What Is an Orbital Floor Fracture? Signs, Diagnosis & Treatment

An orbital floor fracture is a common type of facial trauma, often resulting from a blunt force impact to the eye. This injury involves a break in the thin bone at the bottom of the orbit. This type of fracture requires prompt evaluation by medical professionals, as it can compromise vision, alter the appearance of the eye, and affect normal eye movement.

The Anatomy of the Eye Socket

The orbit is the bony socket that houses the eyeball, muscles, nerves, blood vessels, and fat, providing protection from external forces. This bony structure is formed by seven different bones, with the orbital floor being primarily composed of the maxillary bone, along with smaller contributions from the zygomatic and palatine bones. The floor is the shortest wall of the orbit, notably thin above the maxillary sinus.

This structural weakness explains the mechanism of what is commonly known as a “blowout fracture.” When a blunt object, such as a fist or a ball, strikes the eye, the force is transmitted to the globe, rapidly increasing the internal pressure within the orbit. This pressure surge pushes the orbital contents downward and outward, causing the floor to fracture and buckle into the maxillary sinus below. Orbital tissue, including fat and sometimes muscle, can then prolapse into the fracture site.

Recognizable Signs and Symptoms

One of the most frequent clinical indications of an orbital floor fracture is diplopia, or double vision. This occurs when the inferior rectus muscle, which controls downward eye movement, or the surrounding soft tissue becomes entrapped within the fractured bone fragments. The muscle is physically restricted from moving, leading to a noticeable limitation in the eye’s ability to gaze upward. The presence of diplopia with restricted eye movement requires immediate medical evaluation.

Another sign is enophthalmos, the sunken appearance of the eye. This happens because the fracture increases the overall volume of the orbital cavity, allowing the eyeball to recede slightly into the socket. Enophthalmos greater than two millimeters is a significant finding, often causing noticeable facial asymmetry.

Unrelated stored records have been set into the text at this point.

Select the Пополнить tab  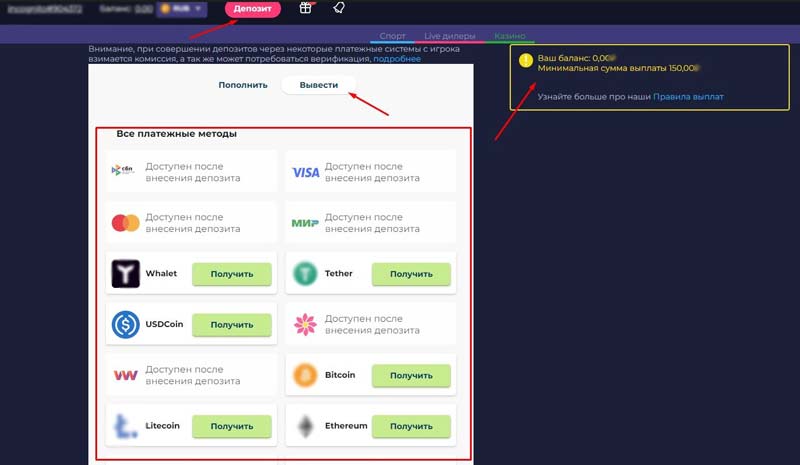243,85
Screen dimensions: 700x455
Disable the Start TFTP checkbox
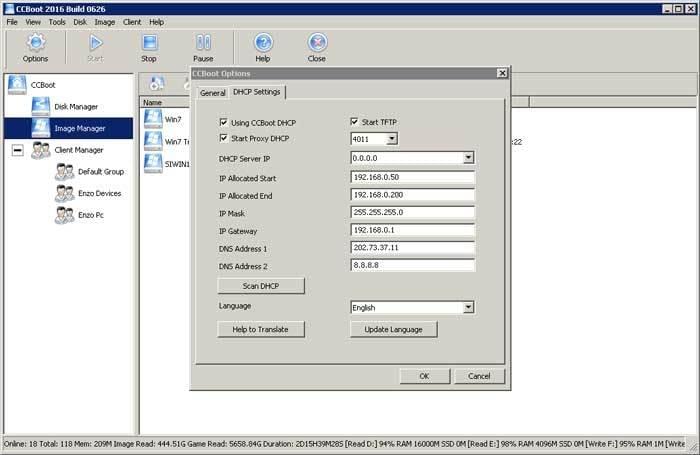(x=355, y=122)
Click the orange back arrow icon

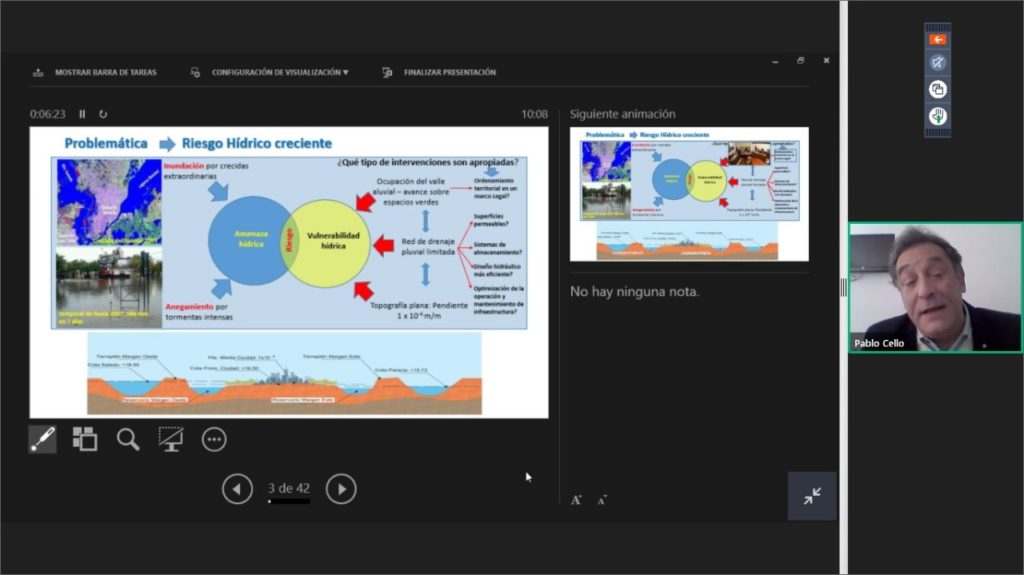pos(937,40)
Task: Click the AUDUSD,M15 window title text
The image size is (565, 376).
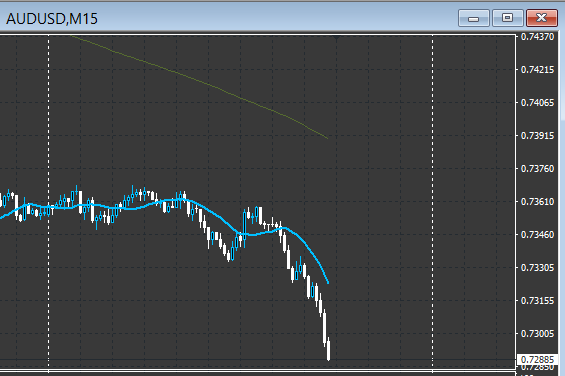Action: coord(52,19)
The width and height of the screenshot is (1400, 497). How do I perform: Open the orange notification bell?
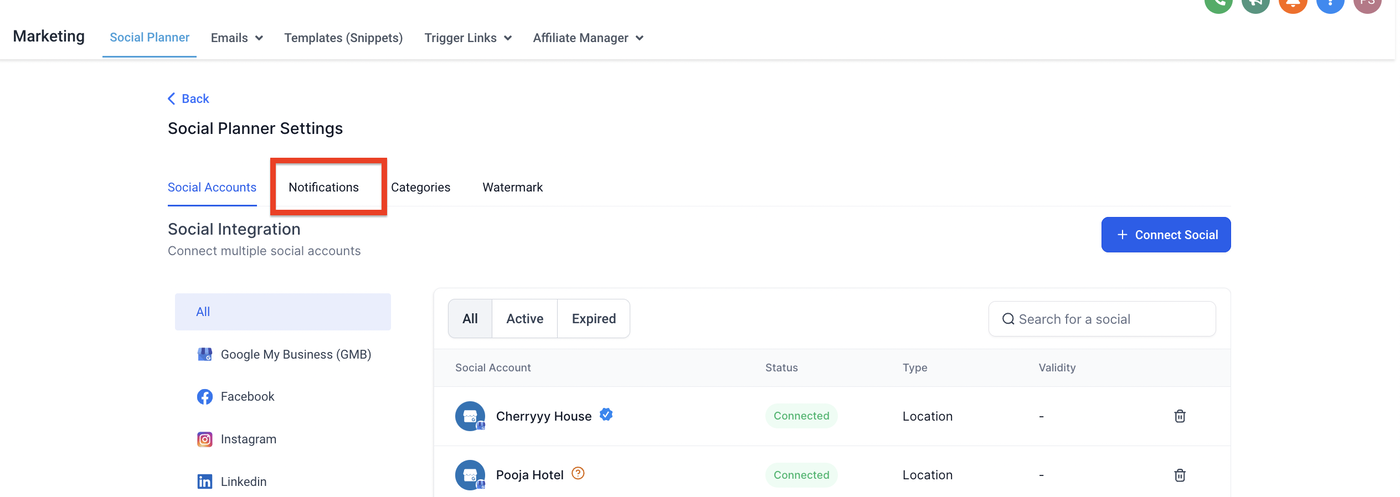click(x=1292, y=3)
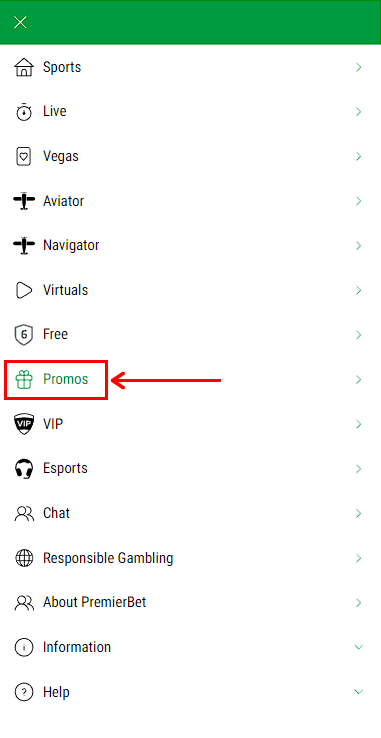This screenshot has width=381, height=738.
Task: Click the VIP badge icon
Action: click(24, 424)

Patients often report numbness or a tingling sensation in the cheek, upper lip, and upper gums. This sensory disturbance is due to trauma to the infraorbital nerve, a branch of the trigeminal nerve that runs along a groove and canal in the orbital floor. The nerve can be compressed or impinged by displaced bone fragments, leading to a temporary or persistent loss of feeling in the areas it supplies.

Diagnosis and Management Strategies

The first step in confirming an orbital floor fracture is a thorough physical and ophthalmological examination, focusing on visual acuity and the range of eye motion. The definitive diagnostic tool is a high-resolution computed tomography (CT) scan. CT scans are superior to traditional X-rays for this injury because they provide detailed, three-dimensional visualization of the bony structures and soft tissues, allowing clinicians to assess the size of the fracture and whether any muscle or fat is trapped.

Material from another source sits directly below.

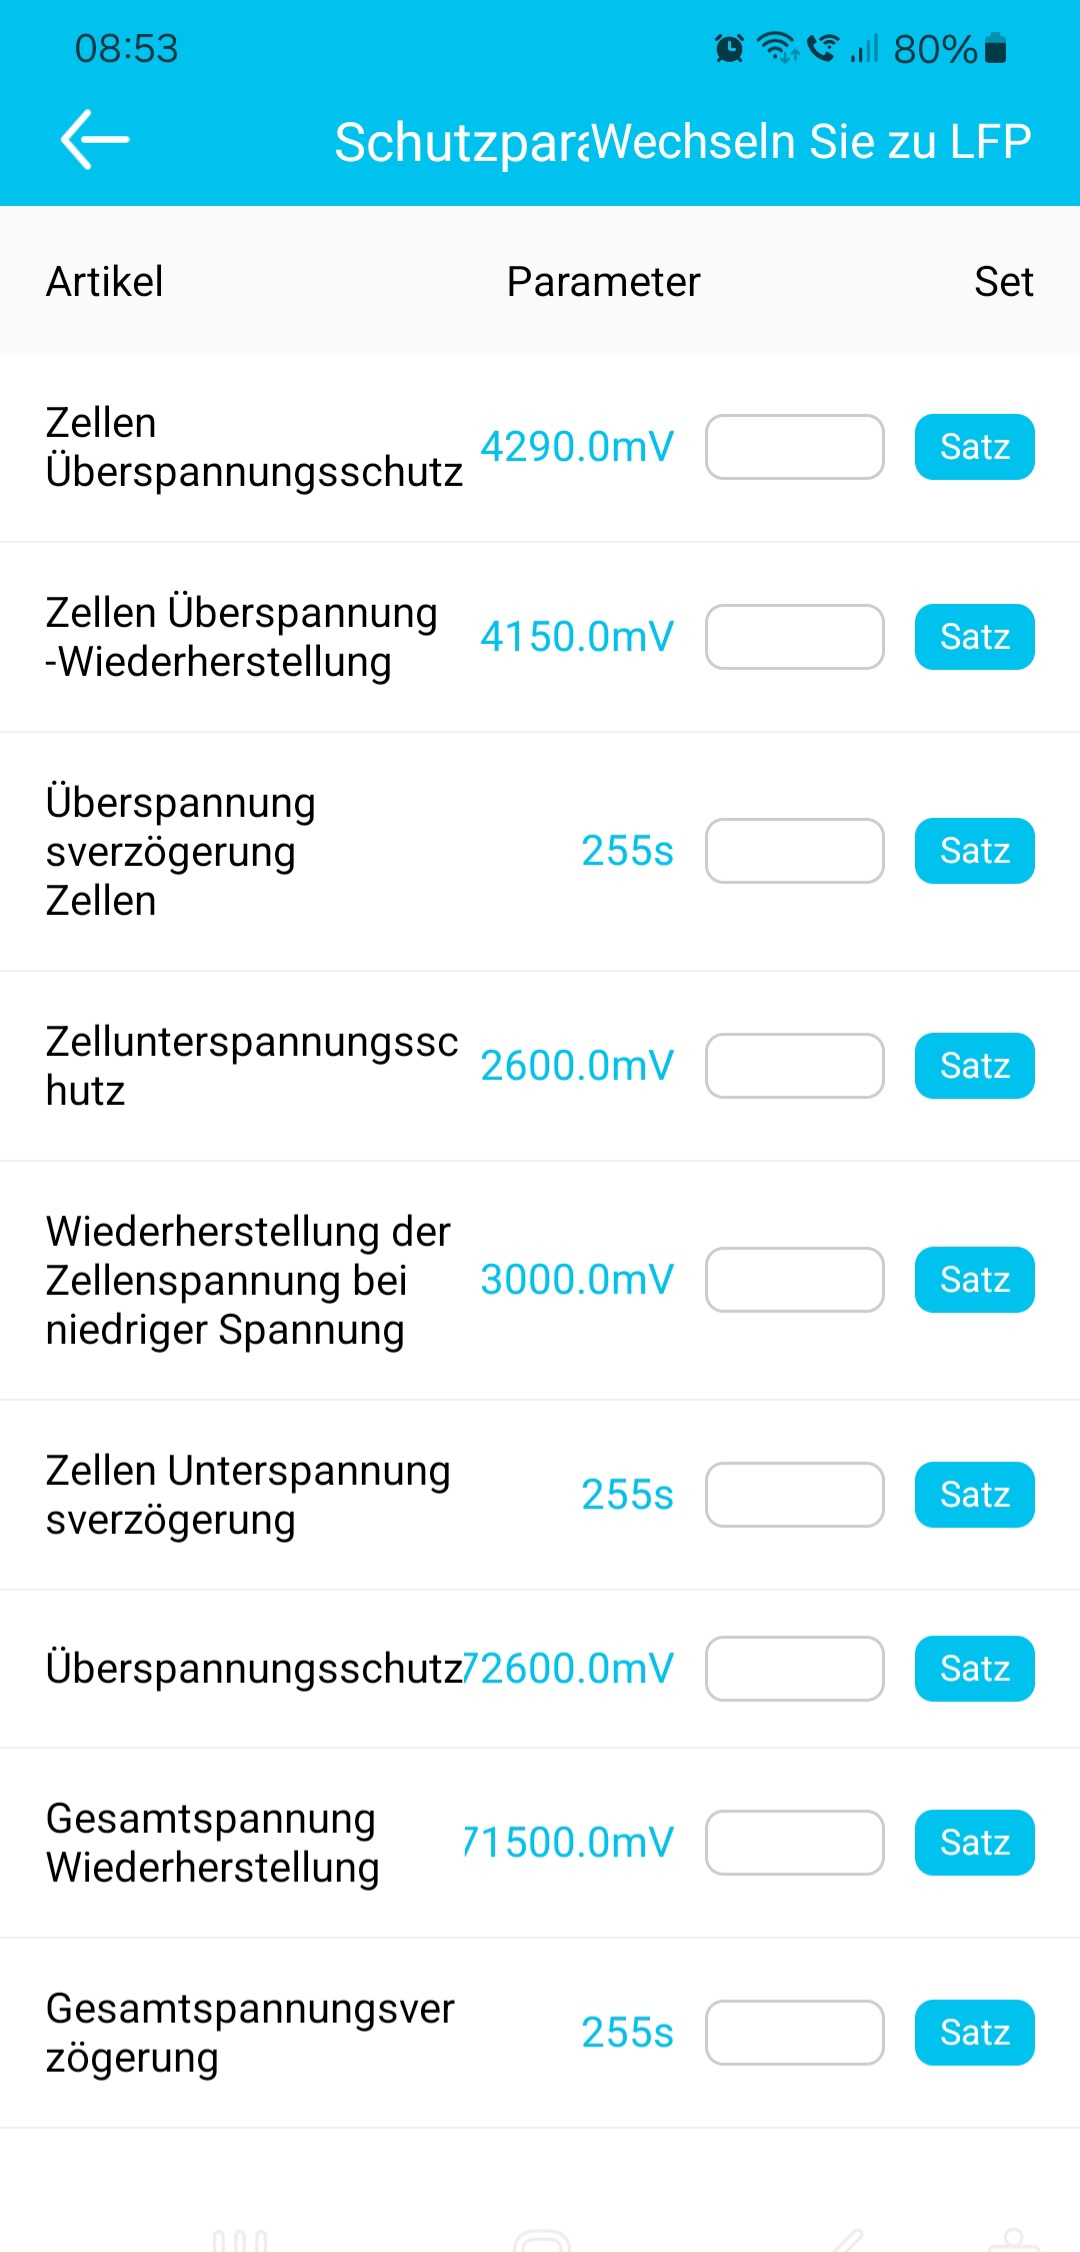This screenshot has height=2252, width=1080.
Task: Focus the input field for Zellen Überspannungsschutz
Action: (x=794, y=447)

Management strategies are divided into non-surgical observation and surgical repair, depending on the severity of the injury and the resulting symptoms. Non-surgical management is appropriate for small, non-displaced fractures without significant eye muscle entrapment or vision compromise. This approach involves close observation for up to two weeks, cold compresses to reduce swelling, and instructions to avoid activities like nose-blowing, which could force air into the orbit. Antibiotics may be prescribed to prevent infection of the nearby sinuses.

Surgical intervention is indicated if there is persistent, symptomatic diplopia due to muscle entrapment, a fracture involving more than 50% of the orbital floor, or enophthalmos greater than two millimeters. The surgery aims to free any trapped soft tissues, particularly the inferior rectus muscle, and reconstruct the orbital floor. Surgeons use materials like titanium mesh or specialized implants to bridge the defect and restore the original orbital volume. This reconstruction prevents the long-term complication of a sunken eye and restores normal eye movement.

Post-Treatment Recovery and Outlook

The recovery timeline for an orbital floor fracture varies based on the fracture’s severity and whether surgery was required. Non-surgical cases show improvement in swelling and symptoms within the first few weeks, with bone healing taking four to eight weeks. Patients undergoing surgical repair need a few days to a week before returning to light activities, but must avoid strenuous activity or heavy lifting for at least three weeks to prevent re-injury.

Full healing and symptom resolution can take two to three months, or longer for complex cases. Follow-up appointments monitor visual function and muscle movement, sometimes involving specialized eye exercises or physical therapy to regain full range of motion. A potential long-term complication is persistent minor double vision, especially in extreme gazes, which may necessitate corrective glasses or additional eye muscle surgery. Residual numbness from nerve damage often improves gradually over many months.